GLOSSARY

FET(電界効果トランジスタ)とは

Field-Effect Transistor (FET)
最終更新:2026-08-02製造プロセス

FET(電界効果トランジスタ)とは?

FET(電界効果トランジスタ)とは、ゲート電極に加えた電圧が作る電界によって、ソース・ドレイン間に流れる電流を制御する半導体素子です。電流ではなく電圧で駆動するためゲート電流がほとんど流れず消費電力が小さく、集積にも向くことから、MOSFETを中心に現代の集積回路の主役となっています。

定義・解説

FET(電界効果トランジスタ、Field-Effect Transistor)とは、ゲート電極に加えた電圧が作る電界によって、ソース・ドレイン間に流れる電流を制御する半導体素子です。電圧駆動で消費電力が小さく、現代の集積回路の主役となっています。

FETには絶縁ゲートのMOSFET、接合型のJFET、化合物半導体を使うHEMTなどがあります。電子または正孔の一方のみで動作するユニポーラ素子で、2種類のキャリアを使うバイポーラトランジスタと対比されます。MOSFETを微細化したFinFETやGAA(ゲートオールアラウンド)が最先端ロジックの中心です。

FETはゲート・ソース・ドレインの3端子を持ち、ゲート電圧でチャネルの導通を制御します。入力がほぼ電圧のみで駆動でき入力インピーダンスが高いため、消費電力が小さく大規模集積に向きます。これがバイポーラトランジスタとの大きな違いです。

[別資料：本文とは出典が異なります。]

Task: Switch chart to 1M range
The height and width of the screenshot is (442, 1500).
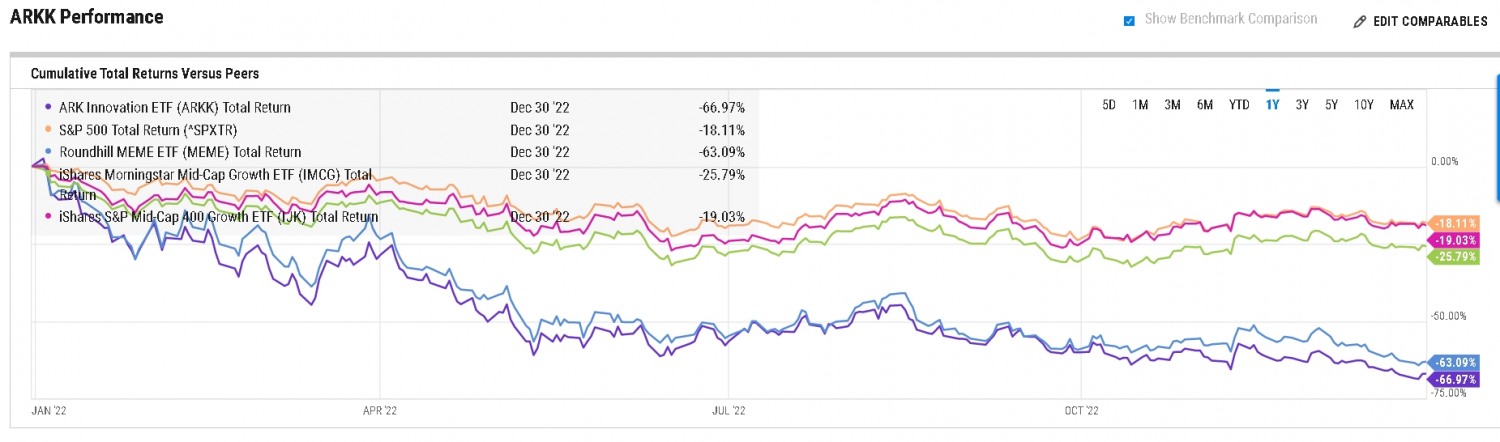Action: coord(1140,105)

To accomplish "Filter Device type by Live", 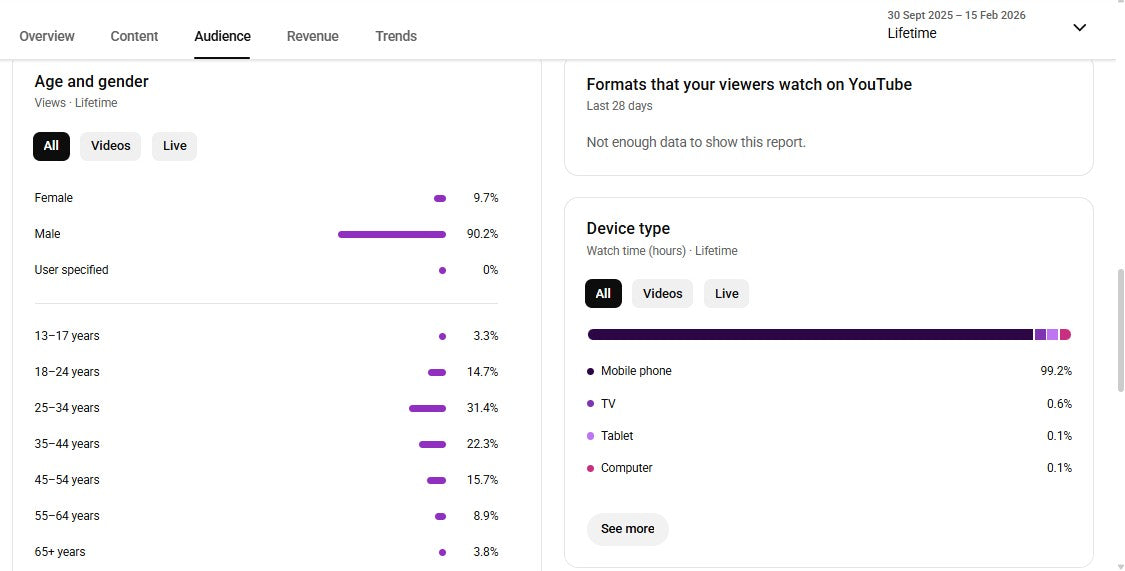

FETの代表がMOSFETで、n型とp型を相補的に組み合わせたCMOSが現代のデジタルLSIの基本です。微細化に伴いプレーナ型からFinFET、さらにGAA(ゲートオールアラウンド)へと立体構造が進化しています。化合物半導体を使うHEMTは高周波・高出力用途で活躍します。

よくある質問(FAQ)

FET(電界効果トランジスタ)とは何ですか?
ゲート電極に加えた電圧が作る電界で、ソース・ドレイン間の電流を制御する半導体素子です。電圧駆動で消費電力が小さく、現代の集積回路の中心です。
FETにはどんな種類がありますか?
絶縁ゲートのMOSFET、接合型のJFET、化合物半導体のヘテロ接合を使うHEMTなどがあります。MOSFETを微細化したFinFETやGAAが最先端ロジックで使われます。
FETとバイポーラトランジスタの違いは何ですか?
FETは電圧で制御する電圧駆動・ユニポーラ(1種類のキャリア)素子で低消費電力・高集積向き、バイポーラは電流駆動・2種類のキャリアを使う素子で高周波・アナログ向きです。